begin Selected passage
Gideon's reaction was fear because he had seen an angel of the Lord face to face. "And the Lord said unto him, Peace be unto thee; fear not: thou shalt not die." Gideon built an altar there, and called it Jehovah-shalom.

For an example of the sensitivity of an animal to a divine presence, see Numbers XXII: 23. Balaam's ass refuses to go forward when the angel of the Lord stands in his way.

JERUSALEM Isaiah,


VIII: 18, writes "... the Lord of hosts which dwelleth in Mount Zion..."

There is mention of a threshing-floor on Mount Moriah. It was associated with Araunah, and with Ornan the Jebusite: "and the angel of the Lord was by the threshing-floor of Araunah the Jebusite."

This became the site of the altar of burnt offerings in the temple in Jerusalem.
end Selected passage
Work to be completed ->
Answer these questions about the passage above on angels of the Lord:
1. What name did Gideon give the altar he built?
2. Which chapter and verse does the passage cite for the story of Balaam's ass?
3. What did the threshing-floor of Araunah later become the site of?
begin Dataset excerpt
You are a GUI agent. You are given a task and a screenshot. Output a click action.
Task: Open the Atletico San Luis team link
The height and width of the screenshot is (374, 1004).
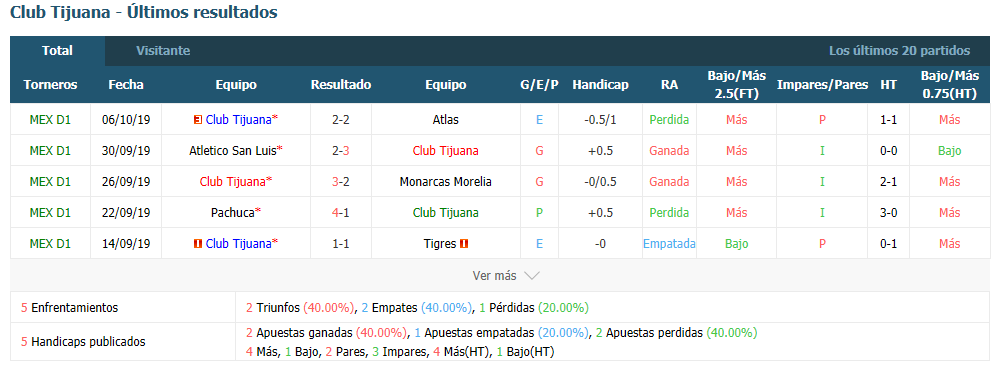[x=233, y=150]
end Dataset excerpt
Completed exercise ->
1. Jehovah-shalom.
2. Numbers XXII: 23.
3. The altar of burnt offerings in the temple in Jerusalem.